Personal Loans vs Car Loans: What’s the Difference?

For most Americans, having a car is a necessity to get to work, school, the supermarket, the doctor, and everywhere else. However, both new and used cars are expensive — and auto loan rates can be considerable, too.

So when buying a car, does it ever make sense to use a personal loan instead of traditional financing? Here, you’ll learn the difference between personal loans and car loans and when you might want to use each to buy a new set of wheels.

Key Points

•   Personal loans can be used to buy a car, offering no down payment, and protection from repossession, but may come with higher interest rates.

•   Car loans are secured by the vehicle, which lowers lender risk and typically results in lower interest rates than personal loans.

•   Auto loans may be easier to qualify for, with lower credit score requirements, and dealerships often assist in arranging financing.

•   Using a personal loan may give buyers more negotiating power at dealerships and avoid lender-mandated insurance requirements.

•   In many cases, car loans can be cheaper in the long run, while personal loans may appeal to those seeking convenience or avoiding collateral.

Personal Loan vs Auto Loan: An Overview

You can use a personal loan for almost any legal purpose, including buying a car. (Typically, though, you cannot use personal loans for business purposes or for tuition.) But why would you use a personal loan to purchase a vehicle when there are very specific loans — auto loans — to finance this purchase?

As you’ll see, personal loans can offer some benefits over car loans, including less buyer risk, no down payment needed, better negotiating power, and potential savings on car insurance. But car loans still have their place and may be cheaper in the long run.

Personal Loans

A personal loan allows you to borrow money from a bank, credit union, or lender to fund nearly any kind of purchase. People commonly use personal loans for debt consolidation, home renovations, weddings, vacations, and even new and used car purchases.

Personal loans can be unsecured (no collateral required) or secured (collateral required). For the sake of our personal loan vs. auto loan comparison, we’ll be looking at unsecured personal loans, as they’re more common.
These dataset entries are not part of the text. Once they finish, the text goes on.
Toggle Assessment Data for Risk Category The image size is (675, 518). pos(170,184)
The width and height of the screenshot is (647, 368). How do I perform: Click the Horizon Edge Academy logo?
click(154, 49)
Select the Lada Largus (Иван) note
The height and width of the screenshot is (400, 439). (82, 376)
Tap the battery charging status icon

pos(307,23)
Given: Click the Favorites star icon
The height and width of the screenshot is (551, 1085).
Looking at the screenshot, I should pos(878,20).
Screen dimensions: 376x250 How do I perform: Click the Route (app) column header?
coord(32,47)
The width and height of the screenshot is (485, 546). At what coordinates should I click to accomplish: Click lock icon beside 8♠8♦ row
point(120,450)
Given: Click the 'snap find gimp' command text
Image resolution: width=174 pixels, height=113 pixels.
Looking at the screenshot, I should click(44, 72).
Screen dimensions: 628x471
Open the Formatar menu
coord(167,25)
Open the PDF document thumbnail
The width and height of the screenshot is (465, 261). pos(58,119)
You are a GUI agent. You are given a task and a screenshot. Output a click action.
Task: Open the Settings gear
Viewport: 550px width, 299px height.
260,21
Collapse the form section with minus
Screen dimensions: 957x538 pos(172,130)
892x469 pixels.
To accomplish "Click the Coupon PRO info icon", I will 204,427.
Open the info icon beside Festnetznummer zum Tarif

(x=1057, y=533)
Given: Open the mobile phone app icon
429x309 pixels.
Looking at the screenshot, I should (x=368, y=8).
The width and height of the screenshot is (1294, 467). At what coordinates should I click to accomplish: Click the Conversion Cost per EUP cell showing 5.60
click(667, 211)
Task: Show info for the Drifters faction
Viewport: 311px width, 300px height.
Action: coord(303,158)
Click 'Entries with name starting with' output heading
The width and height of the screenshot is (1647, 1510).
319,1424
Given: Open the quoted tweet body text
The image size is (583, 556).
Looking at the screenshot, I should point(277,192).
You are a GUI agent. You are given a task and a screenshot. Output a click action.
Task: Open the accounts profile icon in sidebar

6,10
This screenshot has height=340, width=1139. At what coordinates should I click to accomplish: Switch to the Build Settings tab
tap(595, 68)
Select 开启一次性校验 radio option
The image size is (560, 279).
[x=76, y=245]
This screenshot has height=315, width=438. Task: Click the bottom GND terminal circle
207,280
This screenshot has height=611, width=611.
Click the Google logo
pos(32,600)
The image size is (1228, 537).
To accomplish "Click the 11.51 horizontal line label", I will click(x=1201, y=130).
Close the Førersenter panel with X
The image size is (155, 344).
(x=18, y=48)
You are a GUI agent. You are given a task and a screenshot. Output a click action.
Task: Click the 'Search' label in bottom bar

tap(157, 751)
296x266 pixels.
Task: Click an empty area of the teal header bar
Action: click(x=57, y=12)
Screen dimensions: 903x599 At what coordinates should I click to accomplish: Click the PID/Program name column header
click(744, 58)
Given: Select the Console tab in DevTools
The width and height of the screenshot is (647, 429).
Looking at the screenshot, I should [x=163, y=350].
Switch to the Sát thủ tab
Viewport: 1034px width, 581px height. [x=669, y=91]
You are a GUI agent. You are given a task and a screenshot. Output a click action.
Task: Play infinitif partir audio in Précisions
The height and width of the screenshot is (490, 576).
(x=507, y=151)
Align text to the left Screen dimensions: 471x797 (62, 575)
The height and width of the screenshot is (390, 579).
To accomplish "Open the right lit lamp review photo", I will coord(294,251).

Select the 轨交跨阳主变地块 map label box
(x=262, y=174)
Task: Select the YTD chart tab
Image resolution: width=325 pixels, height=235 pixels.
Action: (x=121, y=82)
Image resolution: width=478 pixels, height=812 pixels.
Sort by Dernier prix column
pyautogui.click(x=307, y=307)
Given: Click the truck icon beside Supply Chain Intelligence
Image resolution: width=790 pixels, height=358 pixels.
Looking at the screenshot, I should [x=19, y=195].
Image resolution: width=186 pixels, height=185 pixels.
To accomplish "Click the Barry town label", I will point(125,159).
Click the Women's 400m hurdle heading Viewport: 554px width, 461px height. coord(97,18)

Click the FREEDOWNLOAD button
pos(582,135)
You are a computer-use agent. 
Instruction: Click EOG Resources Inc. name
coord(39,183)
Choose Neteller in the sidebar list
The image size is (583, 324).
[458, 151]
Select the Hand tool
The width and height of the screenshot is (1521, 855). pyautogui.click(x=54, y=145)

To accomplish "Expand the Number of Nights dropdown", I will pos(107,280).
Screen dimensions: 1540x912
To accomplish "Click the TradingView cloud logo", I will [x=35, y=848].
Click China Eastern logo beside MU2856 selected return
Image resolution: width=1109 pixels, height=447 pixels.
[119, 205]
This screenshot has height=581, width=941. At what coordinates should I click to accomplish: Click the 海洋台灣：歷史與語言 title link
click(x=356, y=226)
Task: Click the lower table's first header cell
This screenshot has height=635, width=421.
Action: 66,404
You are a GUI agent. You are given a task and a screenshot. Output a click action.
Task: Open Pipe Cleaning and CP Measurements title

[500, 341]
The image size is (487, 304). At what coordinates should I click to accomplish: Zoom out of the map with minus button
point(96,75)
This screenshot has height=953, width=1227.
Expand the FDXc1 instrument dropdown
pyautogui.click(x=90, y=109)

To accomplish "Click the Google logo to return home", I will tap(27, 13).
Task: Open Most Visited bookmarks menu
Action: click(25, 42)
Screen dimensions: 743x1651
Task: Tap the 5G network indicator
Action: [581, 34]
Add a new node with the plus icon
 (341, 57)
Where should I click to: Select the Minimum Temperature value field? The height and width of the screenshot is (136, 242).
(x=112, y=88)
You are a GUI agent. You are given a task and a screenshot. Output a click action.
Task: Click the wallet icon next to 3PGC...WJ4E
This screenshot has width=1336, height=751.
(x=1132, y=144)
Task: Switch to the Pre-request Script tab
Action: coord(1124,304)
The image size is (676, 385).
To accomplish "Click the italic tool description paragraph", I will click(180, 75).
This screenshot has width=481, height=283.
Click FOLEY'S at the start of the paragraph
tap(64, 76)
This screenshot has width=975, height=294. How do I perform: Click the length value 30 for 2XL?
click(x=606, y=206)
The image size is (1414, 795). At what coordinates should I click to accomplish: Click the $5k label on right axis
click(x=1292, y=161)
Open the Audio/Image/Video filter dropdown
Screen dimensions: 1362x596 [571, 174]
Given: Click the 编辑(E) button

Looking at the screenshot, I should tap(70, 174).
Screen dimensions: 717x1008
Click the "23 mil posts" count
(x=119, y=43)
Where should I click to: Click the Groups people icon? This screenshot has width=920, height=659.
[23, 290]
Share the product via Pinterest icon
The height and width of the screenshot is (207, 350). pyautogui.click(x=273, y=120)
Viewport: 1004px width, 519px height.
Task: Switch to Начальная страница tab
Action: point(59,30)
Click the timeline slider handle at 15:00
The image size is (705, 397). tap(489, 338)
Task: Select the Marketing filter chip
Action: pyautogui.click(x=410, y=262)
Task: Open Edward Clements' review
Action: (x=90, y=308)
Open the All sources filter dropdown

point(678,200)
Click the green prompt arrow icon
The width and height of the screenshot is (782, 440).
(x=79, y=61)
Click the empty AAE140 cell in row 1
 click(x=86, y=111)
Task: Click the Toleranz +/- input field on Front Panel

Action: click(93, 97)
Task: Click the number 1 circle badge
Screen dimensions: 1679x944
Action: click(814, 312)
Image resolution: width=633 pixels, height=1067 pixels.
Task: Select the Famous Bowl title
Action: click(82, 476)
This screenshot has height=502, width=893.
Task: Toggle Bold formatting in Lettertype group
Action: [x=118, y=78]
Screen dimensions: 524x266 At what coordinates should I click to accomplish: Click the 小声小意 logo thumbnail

How Interest Rates Work on Personal Loans

Because unsecured personal loans aren’t backed by any collateral, interest rates tend to be higher than what you’d get for a car loan. Average personal loan interest rates vary depending on your credit score and the loan terms. As of November 2025, the average rate was 12.25%, and these loans tend to max out at a rate of about 36%.

Most personal loans come with fixed rates, meaning your interest rate will stay the same over the life of the loan. It is possible, however, to get a variable-rate personal loan. Check out options for a fixed- vs. variable-rate loan to figure out which is right for you.

Terms for Personal Loans

Terms for personal loans vary by lender, but you can typically take out a loan with a repayment term of one to seven years. The faster you pay it off, the less you’ll pay in interest — but your monthly payments will be larger.

When Personal Loans Make Sense

A personal loan can be useful in many scenarios, including:

•   For debt consolidation. If you have several debts (say, balances on a couple of high-interest credit cards), you could pay them off with a single personal loan, simplifying your financial life since you only need to make one monthly payment. What’s more, the personal loan may charge a lower interest rate.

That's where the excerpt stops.